REQUIRED ACTION:
The line count for "Focus" is all that is needed: say how many lines in the listing below contain it.

PROVIDED INFORMATION:
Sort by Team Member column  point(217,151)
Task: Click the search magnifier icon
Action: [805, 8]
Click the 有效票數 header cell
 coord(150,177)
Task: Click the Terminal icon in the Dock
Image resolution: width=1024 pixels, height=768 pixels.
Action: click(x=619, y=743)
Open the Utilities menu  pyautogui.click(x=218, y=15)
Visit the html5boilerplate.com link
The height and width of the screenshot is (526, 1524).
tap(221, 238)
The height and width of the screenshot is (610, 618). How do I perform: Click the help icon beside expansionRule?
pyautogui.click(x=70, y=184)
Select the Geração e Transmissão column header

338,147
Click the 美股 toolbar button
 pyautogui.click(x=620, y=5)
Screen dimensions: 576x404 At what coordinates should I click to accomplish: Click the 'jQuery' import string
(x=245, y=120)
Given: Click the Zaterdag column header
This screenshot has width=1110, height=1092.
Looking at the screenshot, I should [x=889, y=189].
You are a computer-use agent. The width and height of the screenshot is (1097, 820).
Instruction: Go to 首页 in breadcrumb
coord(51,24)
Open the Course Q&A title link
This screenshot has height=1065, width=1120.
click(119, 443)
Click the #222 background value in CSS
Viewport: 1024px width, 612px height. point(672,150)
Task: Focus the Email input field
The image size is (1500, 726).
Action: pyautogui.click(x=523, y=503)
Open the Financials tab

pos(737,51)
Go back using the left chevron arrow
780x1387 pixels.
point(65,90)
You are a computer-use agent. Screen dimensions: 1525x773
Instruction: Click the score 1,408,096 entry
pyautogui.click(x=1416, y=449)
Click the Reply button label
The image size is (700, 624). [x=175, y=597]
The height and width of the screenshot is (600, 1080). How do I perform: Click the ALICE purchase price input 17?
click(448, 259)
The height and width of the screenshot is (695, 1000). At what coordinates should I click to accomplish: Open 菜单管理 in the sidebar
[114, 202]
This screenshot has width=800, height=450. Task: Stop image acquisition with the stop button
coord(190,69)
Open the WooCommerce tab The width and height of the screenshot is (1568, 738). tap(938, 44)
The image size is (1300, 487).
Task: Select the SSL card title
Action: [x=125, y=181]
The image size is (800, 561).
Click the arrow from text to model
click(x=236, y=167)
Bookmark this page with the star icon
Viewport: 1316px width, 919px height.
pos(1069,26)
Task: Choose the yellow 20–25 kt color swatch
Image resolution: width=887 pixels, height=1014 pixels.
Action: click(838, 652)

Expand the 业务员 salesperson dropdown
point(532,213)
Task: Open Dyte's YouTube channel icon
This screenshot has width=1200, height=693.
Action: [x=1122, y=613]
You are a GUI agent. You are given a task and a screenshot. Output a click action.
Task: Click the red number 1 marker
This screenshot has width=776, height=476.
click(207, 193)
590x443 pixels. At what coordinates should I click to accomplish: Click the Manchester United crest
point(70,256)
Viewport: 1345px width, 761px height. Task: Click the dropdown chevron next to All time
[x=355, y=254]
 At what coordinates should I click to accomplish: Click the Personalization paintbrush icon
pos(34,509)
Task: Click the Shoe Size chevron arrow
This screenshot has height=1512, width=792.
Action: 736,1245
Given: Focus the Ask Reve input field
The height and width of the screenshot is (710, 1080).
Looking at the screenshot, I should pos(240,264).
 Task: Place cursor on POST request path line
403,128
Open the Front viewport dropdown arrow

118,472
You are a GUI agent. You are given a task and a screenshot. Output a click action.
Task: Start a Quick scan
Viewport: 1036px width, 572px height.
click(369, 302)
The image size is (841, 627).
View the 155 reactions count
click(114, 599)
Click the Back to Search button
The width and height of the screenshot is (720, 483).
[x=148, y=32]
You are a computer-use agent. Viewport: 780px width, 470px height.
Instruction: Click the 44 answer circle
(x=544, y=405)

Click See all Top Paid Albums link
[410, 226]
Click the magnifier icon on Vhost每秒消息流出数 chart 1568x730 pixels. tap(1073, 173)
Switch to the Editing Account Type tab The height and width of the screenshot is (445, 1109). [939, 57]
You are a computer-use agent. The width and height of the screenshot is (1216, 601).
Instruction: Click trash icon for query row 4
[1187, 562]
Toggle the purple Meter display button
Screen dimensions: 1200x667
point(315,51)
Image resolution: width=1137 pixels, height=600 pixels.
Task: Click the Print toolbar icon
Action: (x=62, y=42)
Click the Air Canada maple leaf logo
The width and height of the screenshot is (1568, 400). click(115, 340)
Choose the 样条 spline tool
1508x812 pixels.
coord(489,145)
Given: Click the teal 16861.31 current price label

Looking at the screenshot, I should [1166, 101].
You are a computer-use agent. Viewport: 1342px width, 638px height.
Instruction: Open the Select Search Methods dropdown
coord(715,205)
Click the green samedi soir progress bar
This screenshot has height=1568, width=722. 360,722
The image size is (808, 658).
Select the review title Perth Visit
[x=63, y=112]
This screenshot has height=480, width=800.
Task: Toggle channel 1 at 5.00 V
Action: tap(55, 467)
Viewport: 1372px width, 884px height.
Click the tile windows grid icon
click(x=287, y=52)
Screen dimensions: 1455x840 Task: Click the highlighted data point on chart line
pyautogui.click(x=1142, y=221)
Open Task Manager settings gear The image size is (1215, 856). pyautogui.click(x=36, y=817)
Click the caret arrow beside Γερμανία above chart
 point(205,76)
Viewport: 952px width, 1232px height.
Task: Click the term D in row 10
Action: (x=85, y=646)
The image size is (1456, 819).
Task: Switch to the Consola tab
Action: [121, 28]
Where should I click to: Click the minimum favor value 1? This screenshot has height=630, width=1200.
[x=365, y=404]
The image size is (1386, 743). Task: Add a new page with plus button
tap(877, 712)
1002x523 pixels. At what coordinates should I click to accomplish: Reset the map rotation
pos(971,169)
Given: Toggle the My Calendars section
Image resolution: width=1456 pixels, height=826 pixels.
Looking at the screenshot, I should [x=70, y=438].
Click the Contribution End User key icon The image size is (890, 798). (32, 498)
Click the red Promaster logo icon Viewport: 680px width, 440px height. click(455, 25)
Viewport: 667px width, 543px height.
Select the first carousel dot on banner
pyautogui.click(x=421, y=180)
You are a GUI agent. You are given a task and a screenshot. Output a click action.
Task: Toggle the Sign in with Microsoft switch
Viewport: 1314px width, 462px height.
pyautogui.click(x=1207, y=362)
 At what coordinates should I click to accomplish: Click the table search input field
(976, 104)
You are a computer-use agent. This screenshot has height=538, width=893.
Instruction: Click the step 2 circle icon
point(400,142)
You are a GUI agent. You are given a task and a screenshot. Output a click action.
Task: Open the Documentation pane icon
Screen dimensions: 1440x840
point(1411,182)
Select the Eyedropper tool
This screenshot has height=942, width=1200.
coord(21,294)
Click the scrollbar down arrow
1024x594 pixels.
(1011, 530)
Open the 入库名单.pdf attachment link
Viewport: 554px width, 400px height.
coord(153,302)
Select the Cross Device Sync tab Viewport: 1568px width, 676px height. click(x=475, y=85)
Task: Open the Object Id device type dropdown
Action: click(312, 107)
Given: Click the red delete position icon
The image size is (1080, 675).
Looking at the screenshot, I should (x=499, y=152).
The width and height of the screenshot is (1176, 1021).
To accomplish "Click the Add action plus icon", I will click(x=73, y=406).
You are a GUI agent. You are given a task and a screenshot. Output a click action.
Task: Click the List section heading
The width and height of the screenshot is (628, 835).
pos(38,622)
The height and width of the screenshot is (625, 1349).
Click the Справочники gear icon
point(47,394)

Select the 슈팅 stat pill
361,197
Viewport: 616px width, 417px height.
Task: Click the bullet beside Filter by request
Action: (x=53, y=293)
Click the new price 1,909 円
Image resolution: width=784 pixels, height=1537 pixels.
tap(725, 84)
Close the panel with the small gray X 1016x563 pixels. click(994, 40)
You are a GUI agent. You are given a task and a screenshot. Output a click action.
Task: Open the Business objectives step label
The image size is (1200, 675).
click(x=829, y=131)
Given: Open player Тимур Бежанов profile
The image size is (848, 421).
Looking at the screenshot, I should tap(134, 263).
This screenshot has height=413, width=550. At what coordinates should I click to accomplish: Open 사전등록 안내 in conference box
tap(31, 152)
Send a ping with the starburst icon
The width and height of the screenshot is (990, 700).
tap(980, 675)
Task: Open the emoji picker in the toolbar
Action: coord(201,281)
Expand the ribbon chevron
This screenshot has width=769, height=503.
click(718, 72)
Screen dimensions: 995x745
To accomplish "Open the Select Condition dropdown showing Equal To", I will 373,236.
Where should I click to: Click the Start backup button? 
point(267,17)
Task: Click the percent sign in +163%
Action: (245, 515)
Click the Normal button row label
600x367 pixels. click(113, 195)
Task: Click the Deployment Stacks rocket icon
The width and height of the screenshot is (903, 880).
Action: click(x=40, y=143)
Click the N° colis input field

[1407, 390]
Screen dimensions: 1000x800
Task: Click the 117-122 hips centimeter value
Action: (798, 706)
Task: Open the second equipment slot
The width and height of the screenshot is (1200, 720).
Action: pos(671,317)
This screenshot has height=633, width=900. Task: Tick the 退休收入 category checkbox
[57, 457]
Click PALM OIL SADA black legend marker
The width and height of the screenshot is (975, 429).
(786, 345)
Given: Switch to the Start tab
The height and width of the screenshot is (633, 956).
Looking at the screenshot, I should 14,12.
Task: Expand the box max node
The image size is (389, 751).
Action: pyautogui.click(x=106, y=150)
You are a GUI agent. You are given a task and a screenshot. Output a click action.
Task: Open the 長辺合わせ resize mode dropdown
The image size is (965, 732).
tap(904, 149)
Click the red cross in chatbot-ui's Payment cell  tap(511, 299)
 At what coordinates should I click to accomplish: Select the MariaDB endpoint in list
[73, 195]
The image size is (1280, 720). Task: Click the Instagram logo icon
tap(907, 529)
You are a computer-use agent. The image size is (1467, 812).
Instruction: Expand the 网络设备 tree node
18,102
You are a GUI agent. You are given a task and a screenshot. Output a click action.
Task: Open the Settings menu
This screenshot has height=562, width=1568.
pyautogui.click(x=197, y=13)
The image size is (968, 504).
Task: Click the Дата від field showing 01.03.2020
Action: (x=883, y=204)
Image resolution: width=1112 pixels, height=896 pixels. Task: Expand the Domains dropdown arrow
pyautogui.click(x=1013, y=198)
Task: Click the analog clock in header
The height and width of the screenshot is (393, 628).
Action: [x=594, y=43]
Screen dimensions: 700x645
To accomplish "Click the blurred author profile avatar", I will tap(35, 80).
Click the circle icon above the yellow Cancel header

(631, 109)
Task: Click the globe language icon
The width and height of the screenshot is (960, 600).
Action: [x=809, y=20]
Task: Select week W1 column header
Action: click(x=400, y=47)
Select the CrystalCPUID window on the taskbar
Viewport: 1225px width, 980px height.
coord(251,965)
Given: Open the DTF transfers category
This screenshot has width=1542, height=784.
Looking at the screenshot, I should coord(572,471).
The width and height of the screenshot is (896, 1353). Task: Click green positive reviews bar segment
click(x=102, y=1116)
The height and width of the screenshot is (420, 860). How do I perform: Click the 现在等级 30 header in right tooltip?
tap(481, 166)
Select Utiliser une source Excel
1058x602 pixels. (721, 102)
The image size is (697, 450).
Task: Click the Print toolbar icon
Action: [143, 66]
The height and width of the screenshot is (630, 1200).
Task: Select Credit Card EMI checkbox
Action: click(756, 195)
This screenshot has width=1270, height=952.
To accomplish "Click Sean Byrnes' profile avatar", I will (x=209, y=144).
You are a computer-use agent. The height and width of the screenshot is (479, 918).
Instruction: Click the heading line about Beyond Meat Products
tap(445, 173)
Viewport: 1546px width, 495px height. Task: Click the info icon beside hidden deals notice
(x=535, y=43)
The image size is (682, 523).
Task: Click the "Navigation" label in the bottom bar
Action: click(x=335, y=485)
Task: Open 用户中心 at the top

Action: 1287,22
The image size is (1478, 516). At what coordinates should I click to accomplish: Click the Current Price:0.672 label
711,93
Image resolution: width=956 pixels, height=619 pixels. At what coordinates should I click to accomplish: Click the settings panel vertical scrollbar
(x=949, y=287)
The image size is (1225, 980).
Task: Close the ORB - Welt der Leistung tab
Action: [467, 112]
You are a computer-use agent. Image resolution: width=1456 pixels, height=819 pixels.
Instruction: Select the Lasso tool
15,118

RESULT OF THIS EXERCISE:
2